Au cours de la Seconde Guerre mondiale, la Bulgarie était alliée à l’Allemagne nazie. En conséquence, elle n’a jamais été occupée par les troupes allemandes et la résistance
fut en grande partie une affaire intérieure bulgare. Néanmoins, il y eut une résistance au gouvernement du Tsar Boris III et à ses politiques antisémites pro-nazies, et cette résistance incluait une importante participation juive.
Tout au long des années 1930, la Bulgarie sous la direction du Tsar était devenue plus étroitement liée à l’Allemagne économiquement, politiquement et militairement et, en mars 1941, elle s’alliait formellement avec l’Allemagne nazie. Elle facilita ensuite l’invasion par l’armée allemande du nord de la Grèce et de la Yougoslavie et occupa des parties de ces régions.

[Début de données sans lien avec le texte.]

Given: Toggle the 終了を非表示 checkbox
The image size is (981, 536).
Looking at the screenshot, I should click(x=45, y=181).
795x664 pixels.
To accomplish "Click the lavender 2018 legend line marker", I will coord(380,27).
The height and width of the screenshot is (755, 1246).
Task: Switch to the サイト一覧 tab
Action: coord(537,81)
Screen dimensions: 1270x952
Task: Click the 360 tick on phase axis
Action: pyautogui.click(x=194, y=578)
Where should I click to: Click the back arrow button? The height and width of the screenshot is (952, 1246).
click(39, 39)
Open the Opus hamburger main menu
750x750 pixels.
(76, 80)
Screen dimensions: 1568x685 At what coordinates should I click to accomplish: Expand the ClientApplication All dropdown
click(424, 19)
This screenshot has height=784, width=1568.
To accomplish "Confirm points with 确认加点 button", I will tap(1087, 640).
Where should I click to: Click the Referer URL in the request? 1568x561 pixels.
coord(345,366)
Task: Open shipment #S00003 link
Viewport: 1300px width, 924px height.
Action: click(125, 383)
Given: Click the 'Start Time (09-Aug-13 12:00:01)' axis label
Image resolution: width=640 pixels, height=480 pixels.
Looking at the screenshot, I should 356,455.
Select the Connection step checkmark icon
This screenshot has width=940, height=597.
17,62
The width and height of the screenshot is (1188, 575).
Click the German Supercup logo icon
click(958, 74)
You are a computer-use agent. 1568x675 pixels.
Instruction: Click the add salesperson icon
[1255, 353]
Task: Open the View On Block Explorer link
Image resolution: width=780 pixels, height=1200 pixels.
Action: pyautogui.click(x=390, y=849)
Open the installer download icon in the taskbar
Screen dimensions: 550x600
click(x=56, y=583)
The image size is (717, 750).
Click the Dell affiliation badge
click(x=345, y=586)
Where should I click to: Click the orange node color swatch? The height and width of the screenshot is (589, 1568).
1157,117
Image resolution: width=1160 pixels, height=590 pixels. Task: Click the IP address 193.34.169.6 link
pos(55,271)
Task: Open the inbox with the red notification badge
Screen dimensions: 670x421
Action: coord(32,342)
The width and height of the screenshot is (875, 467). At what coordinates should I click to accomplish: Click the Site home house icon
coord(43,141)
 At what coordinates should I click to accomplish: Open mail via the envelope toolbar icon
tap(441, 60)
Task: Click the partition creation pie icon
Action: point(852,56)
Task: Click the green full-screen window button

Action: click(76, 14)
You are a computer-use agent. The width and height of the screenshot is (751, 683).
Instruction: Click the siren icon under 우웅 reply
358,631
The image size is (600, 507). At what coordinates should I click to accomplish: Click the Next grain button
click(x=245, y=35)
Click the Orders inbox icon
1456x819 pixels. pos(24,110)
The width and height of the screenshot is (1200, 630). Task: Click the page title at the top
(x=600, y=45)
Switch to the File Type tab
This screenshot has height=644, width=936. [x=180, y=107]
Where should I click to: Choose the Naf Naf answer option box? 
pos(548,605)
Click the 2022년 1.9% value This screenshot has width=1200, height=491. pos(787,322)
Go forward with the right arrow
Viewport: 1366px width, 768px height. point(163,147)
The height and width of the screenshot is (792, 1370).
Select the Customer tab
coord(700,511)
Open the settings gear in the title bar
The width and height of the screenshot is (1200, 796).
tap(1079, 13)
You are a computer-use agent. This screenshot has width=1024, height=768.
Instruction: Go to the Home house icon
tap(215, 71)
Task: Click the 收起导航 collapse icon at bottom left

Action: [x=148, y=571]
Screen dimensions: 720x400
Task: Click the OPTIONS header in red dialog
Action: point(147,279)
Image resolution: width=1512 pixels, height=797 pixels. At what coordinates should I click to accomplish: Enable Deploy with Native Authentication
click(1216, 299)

Cette occupation servait un double but: libérer les forces allemandes pour l’opération Barbarossa – l’attaque contre l’URSS.- et récupérer des territoires dont les nationalistes estimaient la Bulgarie injustement amputée après la Première Guerre.
Le mouvement de résistance commença peu de temps après et comprenait des éléments armés et non armés. Il
grandit lentement d’abord et s’accrut jusqu’à la prise de pouvoir par le Front de la Patrie dominé par les communistes le 9 septembre 1944.
Au cours de cette période d’environ trois ans et demi:
– La résistance était intégrée ethniquement: il n’y eut jamais de formations juives séparées.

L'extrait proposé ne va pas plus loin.